(Excerpted data)

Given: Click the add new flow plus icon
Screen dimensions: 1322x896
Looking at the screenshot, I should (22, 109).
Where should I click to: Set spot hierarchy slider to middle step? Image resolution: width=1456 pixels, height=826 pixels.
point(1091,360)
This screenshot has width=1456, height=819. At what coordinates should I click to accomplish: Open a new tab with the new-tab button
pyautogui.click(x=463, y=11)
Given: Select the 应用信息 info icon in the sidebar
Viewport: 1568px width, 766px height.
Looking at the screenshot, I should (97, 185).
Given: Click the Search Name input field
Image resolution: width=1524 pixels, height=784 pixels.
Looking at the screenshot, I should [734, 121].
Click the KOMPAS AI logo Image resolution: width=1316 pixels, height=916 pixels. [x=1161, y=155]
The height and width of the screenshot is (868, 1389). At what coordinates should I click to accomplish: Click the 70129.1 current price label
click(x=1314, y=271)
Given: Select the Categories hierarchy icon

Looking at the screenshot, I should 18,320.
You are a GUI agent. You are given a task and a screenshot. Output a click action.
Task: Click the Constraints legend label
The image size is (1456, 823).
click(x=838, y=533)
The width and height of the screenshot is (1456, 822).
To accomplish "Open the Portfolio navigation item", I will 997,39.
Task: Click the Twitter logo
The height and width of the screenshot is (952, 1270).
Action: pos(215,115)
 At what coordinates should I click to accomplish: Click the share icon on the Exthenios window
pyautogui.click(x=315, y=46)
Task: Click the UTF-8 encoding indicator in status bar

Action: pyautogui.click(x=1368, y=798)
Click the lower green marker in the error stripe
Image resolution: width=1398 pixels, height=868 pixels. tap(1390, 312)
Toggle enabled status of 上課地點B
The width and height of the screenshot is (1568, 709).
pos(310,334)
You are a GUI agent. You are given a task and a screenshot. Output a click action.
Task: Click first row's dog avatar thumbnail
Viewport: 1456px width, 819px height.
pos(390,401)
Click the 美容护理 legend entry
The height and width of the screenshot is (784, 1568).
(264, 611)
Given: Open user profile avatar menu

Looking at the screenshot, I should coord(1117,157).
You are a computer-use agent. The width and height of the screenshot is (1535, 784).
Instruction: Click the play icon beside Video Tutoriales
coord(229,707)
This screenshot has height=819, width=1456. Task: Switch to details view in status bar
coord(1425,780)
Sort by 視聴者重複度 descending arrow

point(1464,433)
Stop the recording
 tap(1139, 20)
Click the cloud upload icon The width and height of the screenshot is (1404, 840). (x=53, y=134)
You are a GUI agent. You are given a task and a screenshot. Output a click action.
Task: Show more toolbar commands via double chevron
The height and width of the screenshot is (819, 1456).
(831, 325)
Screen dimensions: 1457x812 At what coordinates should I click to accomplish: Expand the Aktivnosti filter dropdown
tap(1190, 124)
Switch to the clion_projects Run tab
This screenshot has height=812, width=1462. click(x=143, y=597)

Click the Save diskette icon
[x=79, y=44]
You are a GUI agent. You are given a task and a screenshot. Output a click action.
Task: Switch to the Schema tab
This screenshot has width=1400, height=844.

(End Excerpted data)

Work request:
Your response must consist of every line above, reproduced exactly.

Answer to the exercise:
Given: Click the add new flow plus icon
Screen dimensions: 1322x896
Looking at the screenshot, I should (22, 109).
Where should I click to: Set spot hierarchy slider to middle step? Image resolution: width=1456 pixels, height=826 pixels.
point(1091,360)
This screenshot has width=1456, height=819. At what coordinates should I click to accomplish: Open a new tab with the new-tab button
pyautogui.click(x=463, y=11)
Given: Select the 应用信息 info icon in the sidebar
Viewport: 1568px width, 766px height.
Looking at the screenshot, I should (97, 185).
Given: Click the Search Name input field
Image resolution: width=1524 pixels, height=784 pixels.
Looking at the screenshot, I should [734, 121].
Click the KOMPAS AI logo Image resolution: width=1316 pixels, height=916 pixels. [x=1161, y=155]
The height and width of the screenshot is (868, 1389). At what coordinates should I click to accomplish: Click the 70129.1 current price label
click(x=1314, y=271)
Given: Select the Categories hierarchy icon

Looking at the screenshot, I should 18,320.
You are a GUI agent. You are given a task and a screenshot. Output a click action.
Task: Click the Constraints legend label
The image size is (1456, 823).
click(x=838, y=533)
The width and height of the screenshot is (1456, 822).
To accomplish "Open the Portfolio navigation item", I will 997,39.
Task: Click the Twitter logo
The height and width of the screenshot is (952, 1270).
Action: pos(215,115)
 At what coordinates should I click to accomplish: Click the share icon on the Exthenios window
pyautogui.click(x=315, y=46)
Task: Click the UTF-8 encoding indicator in status bar

Action: pyautogui.click(x=1368, y=798)
Click the lower green marker in the error stripe
Image resolution: width=1398 pixels, height=868 pixels. tap(1390, 312)
Toggle enabled status of 上課地點B
The width and height of the screenshot is (1568, 709).
pos(310,334)
You are a GUI agent. You are given a task and a screenshot. Output a click action.
Task: Click first row's dog avatar thumbnail
Viewport: 1456px width, 819px height.
pos(390,401)
Click the 美容护理 legend entry
The height and width of the screenshot is (784, 1568).
(264, 611)
Given: Open user profile avatar menu

Looking at the screenshot, I should coord(1117,157).
You are a computer-use agent. The width and height of the screenshot is (1535, 784).
Instruction: Click the play icon beside Video Tutoriales
coord(229,707)
This screenshot has height=819, width=1456. Task: Switch to details view in status bar
coord(1425,780)
Sort by 視聴者重複度 descending arrow

point(1464,433)
Stop the recording
 tap(1139, 20)
Click the cloud upload icon The width and height of the screenshot is (1404, 840). (x=53, y=134)
You are a GUI agent. You are given a task and a screenshot. Output a click action.
Task: Show more toolbar commands via double chevron
The height and width of the screenshot is (819, 1456).
(831, 325)
Screen dimensions: 1457x812 At what coordinates should I click to accomplish: Expand the Aktivnosti filter dropdown
tap(1190, 124)
Switch to the clion_projects Run tab
This screenshot has height=812, width=1462. click(x=143, y=597)

Click the Save diskette icon
[x=79, y=44]
You are a GUI agent. You are given a task and a screenshot. Output a click action.
Task: Switch to the Schema tab
This screenshot has width=1400, height=844.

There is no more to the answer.